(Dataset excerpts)
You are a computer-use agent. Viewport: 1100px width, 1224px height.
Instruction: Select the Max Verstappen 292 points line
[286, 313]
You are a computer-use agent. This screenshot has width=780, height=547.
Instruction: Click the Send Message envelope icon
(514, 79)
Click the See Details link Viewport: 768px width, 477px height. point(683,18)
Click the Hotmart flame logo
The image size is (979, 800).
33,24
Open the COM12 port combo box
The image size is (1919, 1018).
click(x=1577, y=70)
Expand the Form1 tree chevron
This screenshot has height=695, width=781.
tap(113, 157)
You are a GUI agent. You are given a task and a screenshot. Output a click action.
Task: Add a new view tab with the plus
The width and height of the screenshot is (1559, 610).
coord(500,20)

* **ACTION ITEM**:
From the records above, work out how many lines contain the string "Viewport". Give only the number.

* **FINISHED TASK**:
2